I’ve dragged four sons through middle school. Four very different sons! In hindsight, there are a few things I wish I had known prior to middle school. One, I wish I had read The Wonder of Boys as well as The Minds of Boys. I’m not on board with everything author Michael Guerian says, but you will not find a better, scientifically sound explanation of how boys’ minds work and how boys function in general. As a mom, and a girl, finding these two books prior to middle school would have saved my family many struggles.
The reality is, boys are different than girls. If you, mom, are the main homeschooling parent, the older your son gets, the harder he can be to decipher. The shift in his demeanor and behavior shouldn’t be taken by you as a :::weep::: “He doesn’t need me anymore!” signal. Instead, it’s a signal that it’s time for you to start adjusting how you deal with your son.
Here are three tips that I’ve found hold true no matter what type of boy you have – rough/tumble, serious/cautious, extroverted/exuberant, shy/studious or any strange combination of all of those traits and more.
- Yes, he was serious when he did that. There is something about middle school boys that makes their moms insane. You survived the toddler years, the crazy 5-7 years and things may have come predictable. And then your son turns 11-ish. (Disclaimer – all boys are different your child my hit pre-puberty earlier or later than described. As far as I can tell the symptoms are about the same.) Just when you think your son is capable of keeping track of his stuff, making sane decisions and/or focusing on his schoolwork, he bumps into pre-puberty or puberty. Signs? You’ll notice he has lost that sweet, little boy smell. He reeks. You’ll find him bursting into tears – even your son the non-cryer. You’ll find yourself saying things like “I didn’t think I HAD to tell you the ceiling fan cannot support your weight!” All this and more. Believe it or not, your son is NOT trying to torment you. He really did think hanging from the ceiling fan would give him the feeling of flying! Judgement for the next couple of years is out the window. Predictable moods are out the window. The good news? Now you know.
- Your son is not doomed to a life of “You want fries with that?” Odds are he’s growing at a pace that makes you want to invest in disposable clothing. Remember how you felt when you were 7-8 months pregnant? Growing (a new person or an adult body) is hard work and something has to give. More often than not a body spends its resources on the growing, taking from the memory as it grows.
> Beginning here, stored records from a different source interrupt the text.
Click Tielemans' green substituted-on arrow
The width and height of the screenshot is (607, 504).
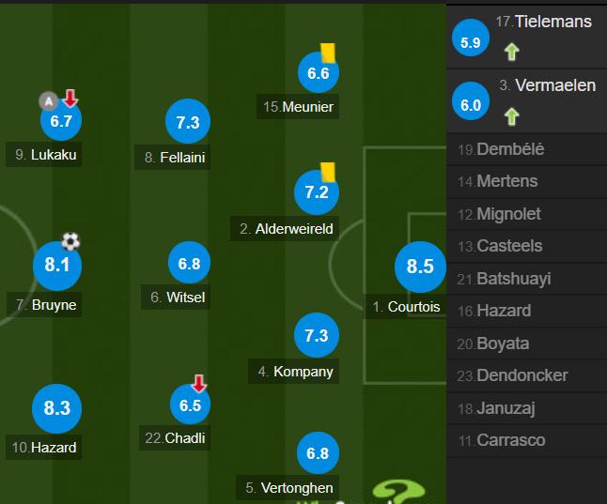(x=511, y=52)
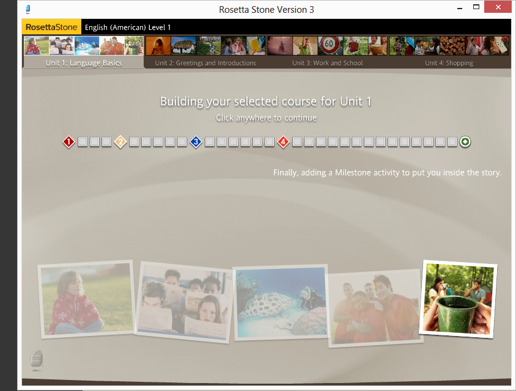This screenshot has height=391, width=516.
Task: Click the app icon in title bar
Action: tap(29, 9)
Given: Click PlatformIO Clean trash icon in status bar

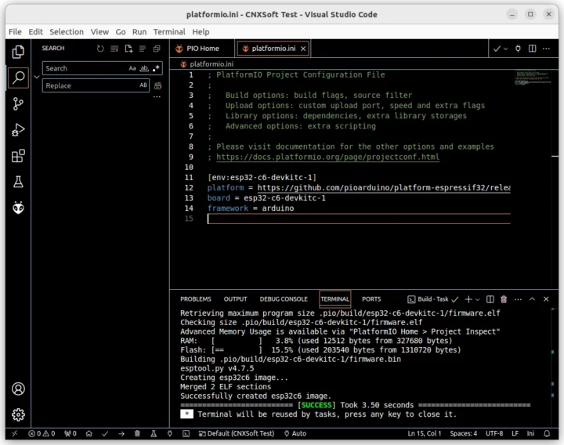Looking at the screenshot, I should tap(137, 433).
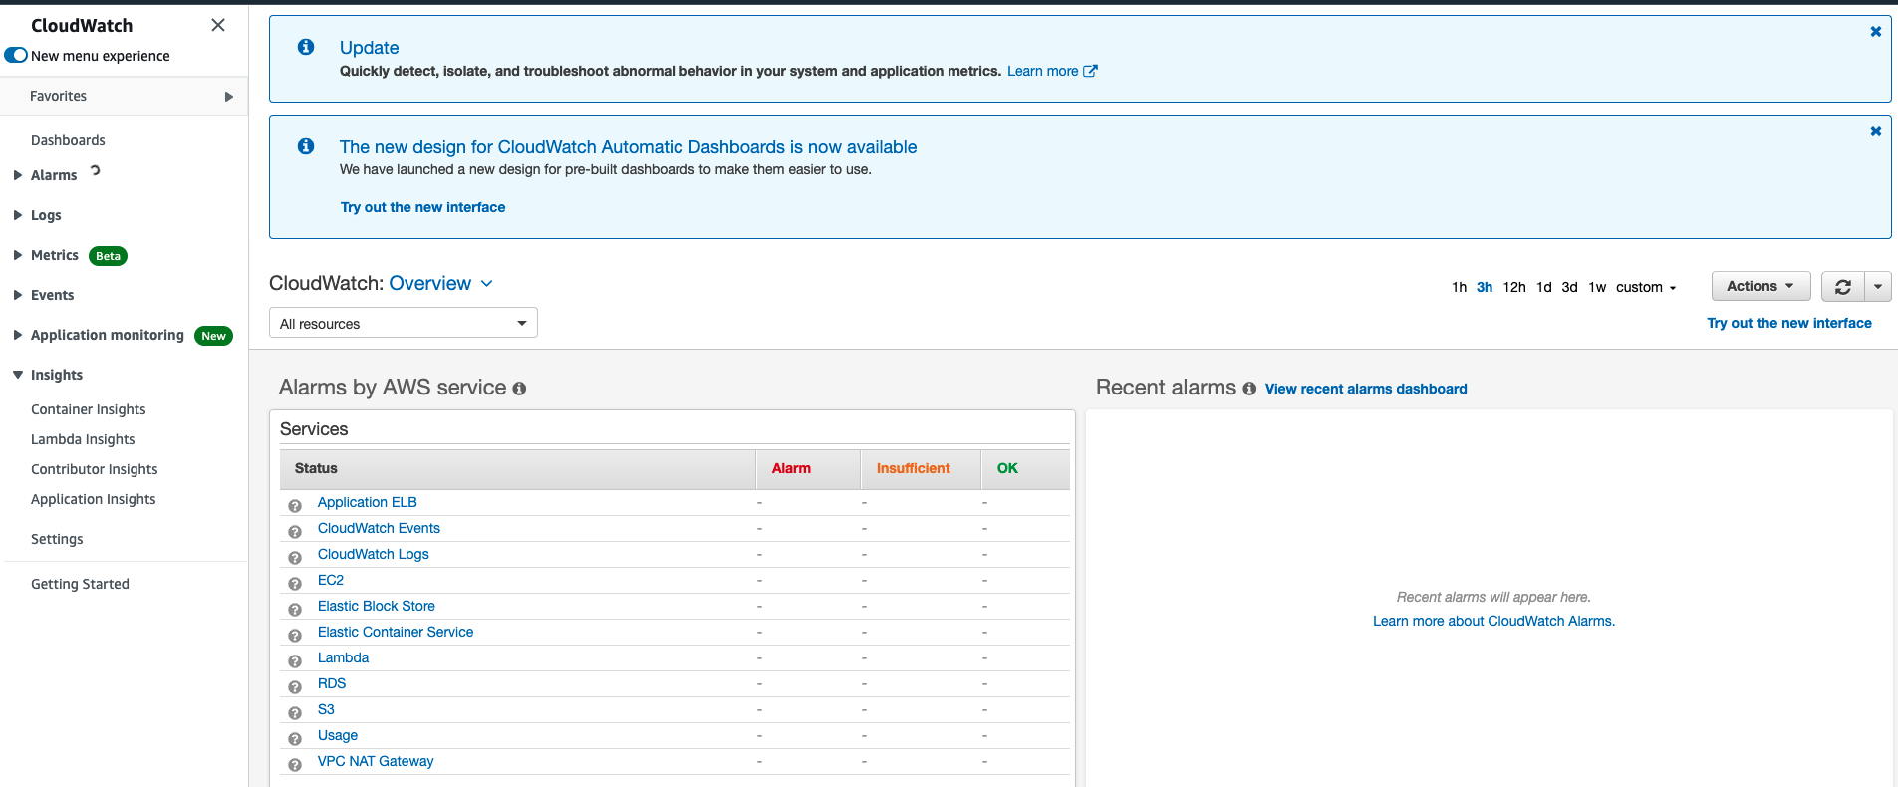Click info icon beside Recent alarms heading

coord(1249,389)
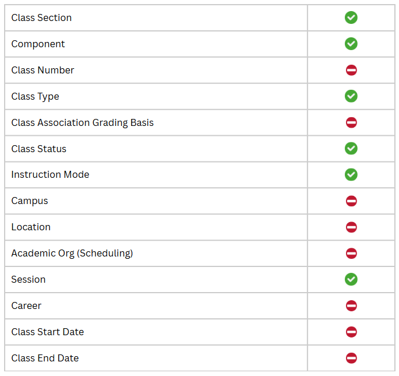Click red icon for Class Start Date
This screenshot has width=399, height=376.
click(351, 332)
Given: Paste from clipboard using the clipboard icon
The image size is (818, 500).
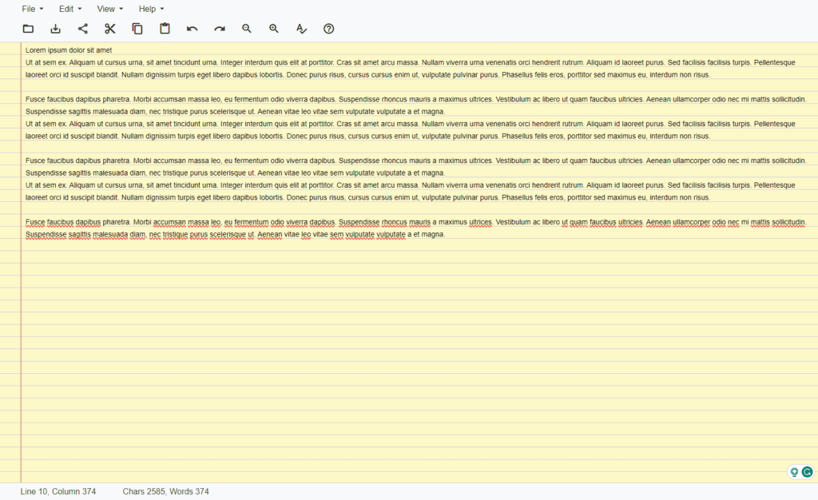Looking at the screenshot, I should [164, 29].
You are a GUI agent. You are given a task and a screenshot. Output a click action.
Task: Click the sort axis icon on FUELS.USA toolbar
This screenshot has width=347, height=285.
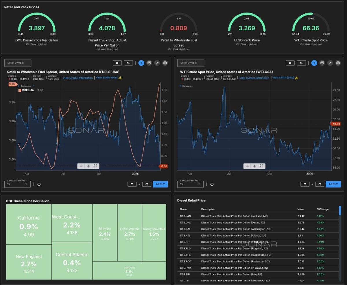128,63
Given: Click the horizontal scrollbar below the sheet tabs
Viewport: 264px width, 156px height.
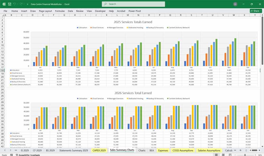Looking at the screenshot, I should (254, 150).
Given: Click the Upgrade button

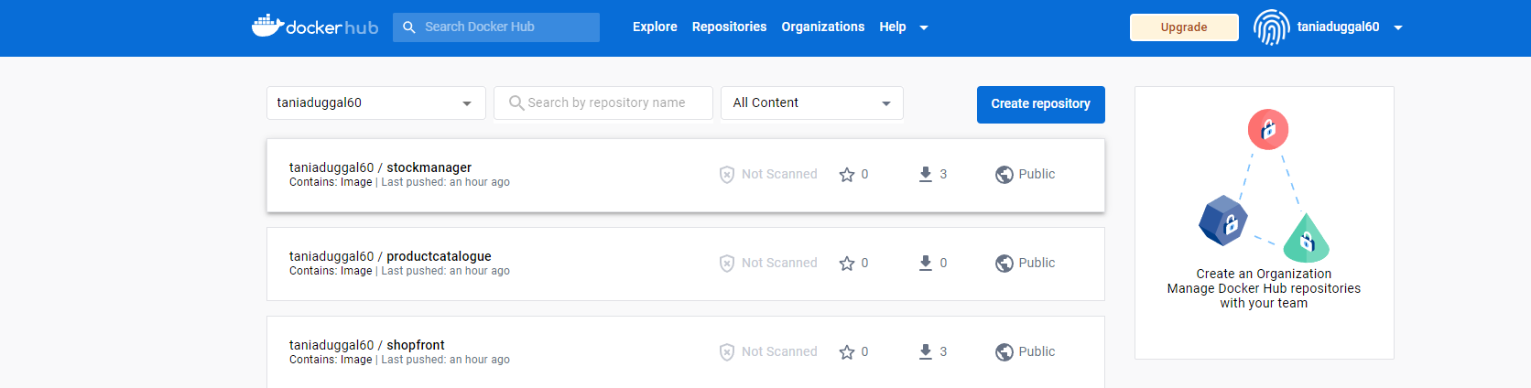Looking at the screenshot, I should 1184,27.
Toss in huge, unpredictable hormone surges and you have a recipe for homeschool mom tears. It’s temporary. Your formerly bright child will return. In the meantime, take advantage of his good days and muddle through the days where math is a brand new subject.
- Build strenuous activity into every single day. I’m not talking about a leisurely game of homeschool dodge sock – this is a real thing. I’m talking about putting your child to work. Get him involved in a sport if he has an interest. If sports aren’t his thing, come up with a plan. Have him develop plans for and build a tree house – HIM, not you. He does all the work. Get him into long distance running or cycling. Middle school boys need, above and beyond everything else, to MOVE. Your middle school son should be physically exhausted by the time he goes to bed each night. His mood will improve, as will his ability to focus the more he is expending energy.
Talk to your husband, brother, or father about what life was like when they were 11,12 or 13. Odds are they will remember games they played, inventions they imagined and feeling awkward (too big, too small, too something). They won’t tell you about what they were learning in school or how they made their mother’s hair turn gray. Take a cue from their stories and try to build your homeschool around your son that suits his age. There is plenty of time and brain power in your future to cover the academics you might feel like you’re missing out on now.